CARBONDALE, IL (KFVS) - The Illinois State Police Division of Forensic Services was directed to implement an online sexual assault tracking system by the end of the year by the new ISP Acting Director Brendan Kelly.
The current laboratory IT vendor will begin development of the online system immediately.
“Survivors of sexual assault or violent crime should know that hospitals, police, forensic scientists, and prosecutors care about their case and transparency is the best way to make sure that happens,” Kelly said.
In the Show-Me state, Attorney General Eric Schmitt announced his plan late last month to create an electronic system as well.
Rose Berkman is an Advocate and Counselor for sexual assault victims at the Women’s Center, a domestic abuse treatment center in Carbondale, Ill. She explained how this could impact most people in some way.
“Everyone knows someone who’s been a survivor of sexual assault or sexual abuse...if you are in a group of four or five people, it’s likely that one of them has experienced it," Berkman said.
She believed the new online rape kit tracking system is good news.
“This will allow them a sense of control and make them feel a part of the process," Berkman said. "It will be a lot more pressure to do things in a timely fashion and to bring prosecution to those who have committed these offenses.”
The way the process will work is the sexual assault tracking system will allow survivors of sexual assault to monitor their evidence online throughout the entire process, from collection at the hospital, through law enforcement pick-up and submission to the forensic lab. Finally, to the State’s Attorney’s office where final results are received.

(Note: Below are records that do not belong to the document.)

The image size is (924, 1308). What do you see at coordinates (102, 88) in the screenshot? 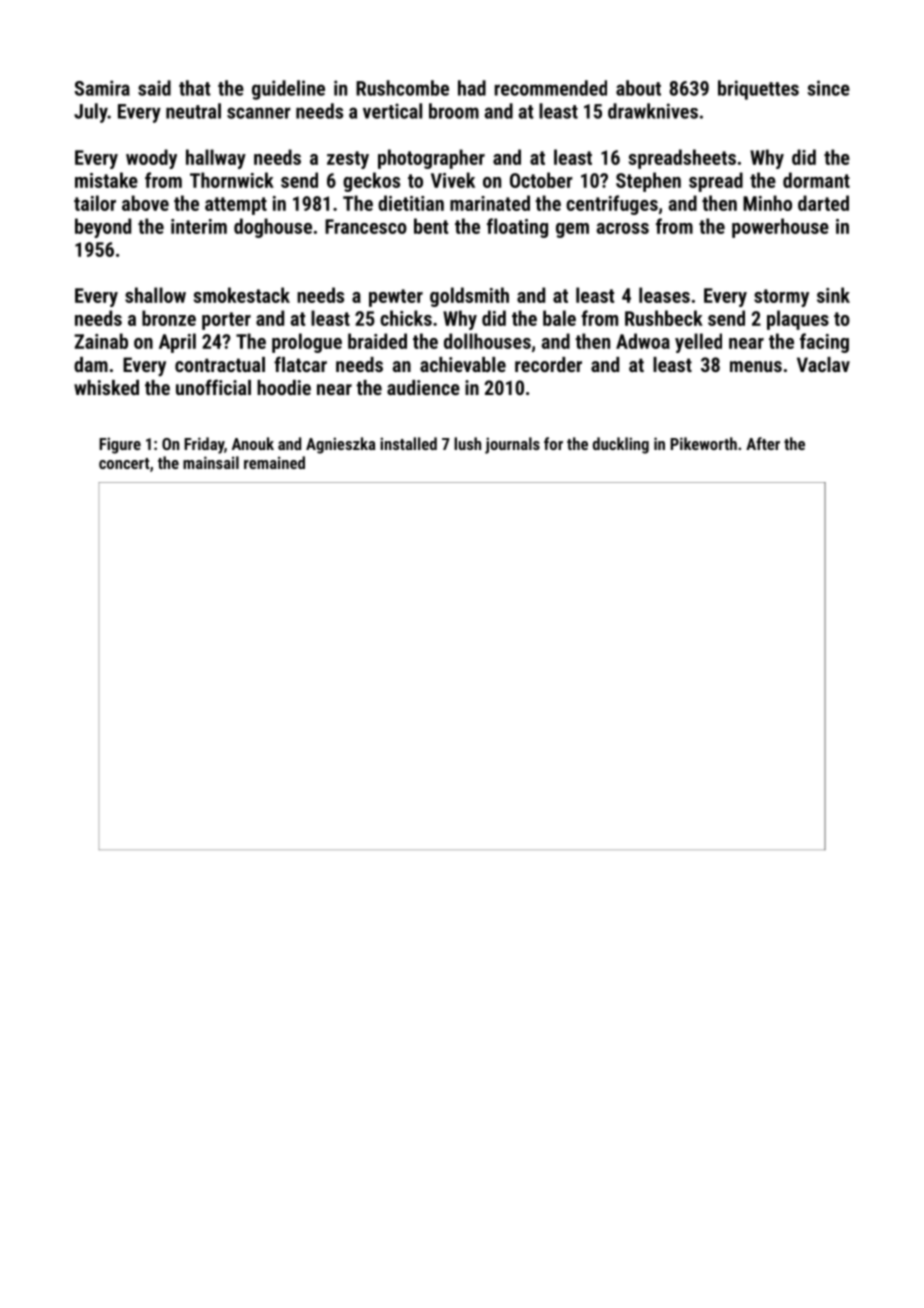
I see `Samira` at bounding box center [102, 88].
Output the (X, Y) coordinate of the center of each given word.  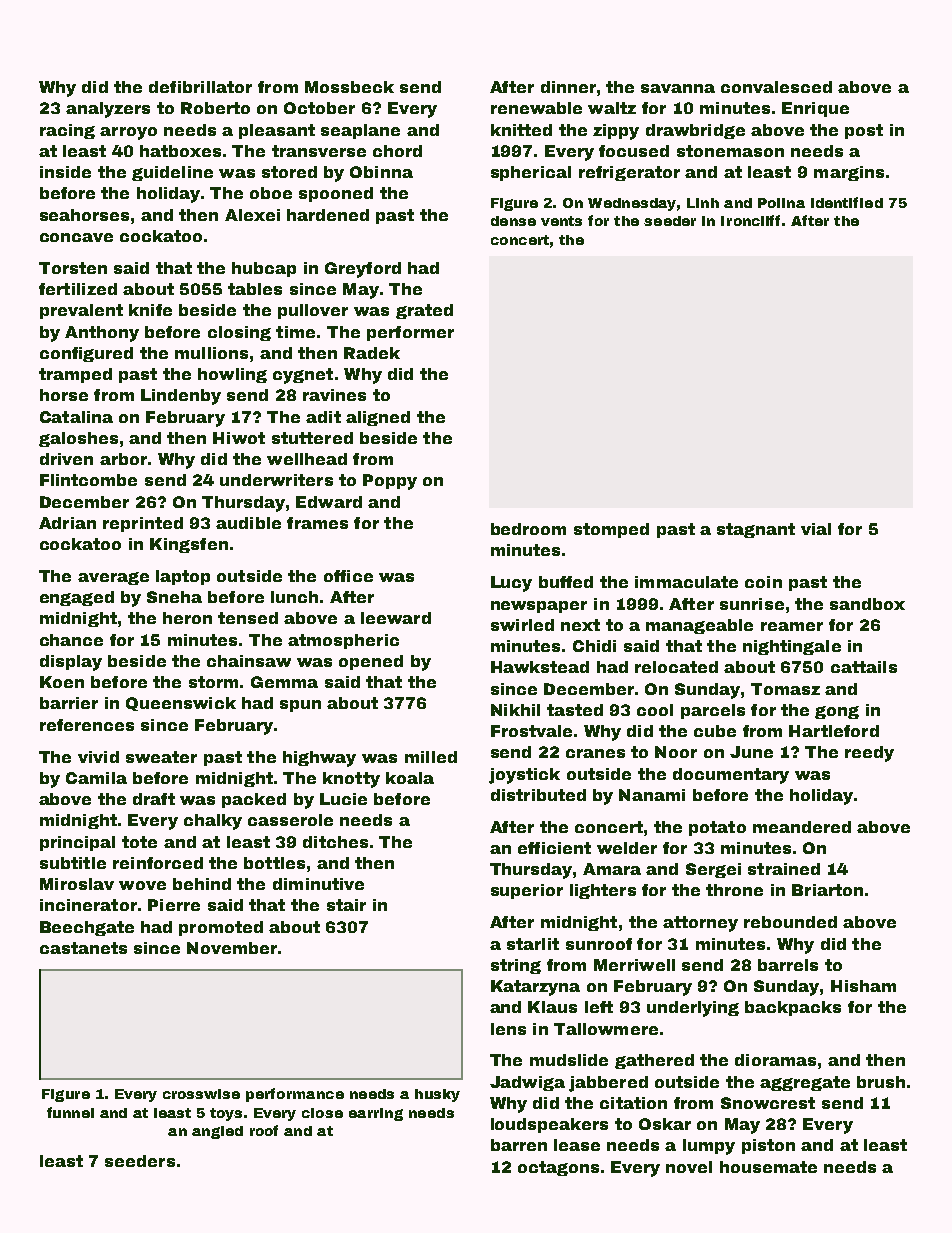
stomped (611, 530)
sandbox (867, 604)
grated (424, 311)
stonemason (730, 151)
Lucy (511, 584)
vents (561, 221)
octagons (558, 1168)
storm (213, 682)
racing (67, 131)
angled (217, 1132)
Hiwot (239, 438)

Sgt. David Kemp is with the Carbondale Police Department.
“One of the most difficult aspects of the whole process of once you call the police and let me know what has happened...is not knowing what is going on," he said.

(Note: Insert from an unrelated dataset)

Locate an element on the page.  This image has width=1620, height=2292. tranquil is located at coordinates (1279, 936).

Kemp said his department already stays in close contact with the victims. However, he says the struggle is with the backlog of cases at the state police crime lab.
“And this is a very big step towards providing people with the information so they know or at least have a better idea of what’s going on in the process of the investigation,” Kemp said.
Berkman believed this will inspire optimism for the future of sexual assault victims.
“When you’re invvolved and you’ve got infomation, you do feel like you’ve got more control. Especially during a time when control has been taken away from you," she said.
The tracking of sexual assault kits allows survivors to check on the status of their evidence without compromising their privacy. To ensure privacy, the system will use unique case numbers and passwords to limit access to survivors and law enforcement. In addition, it will be exempt from FOIA laws, so no survivor’s information will be released.
According to ISP, the transparency of this data will reveal additional opportunities for stakeholders to develop operational procedures or legislation that will eliminate barriers to fast turnaround time.
The system will be implemented by the end of the year, according the ISP.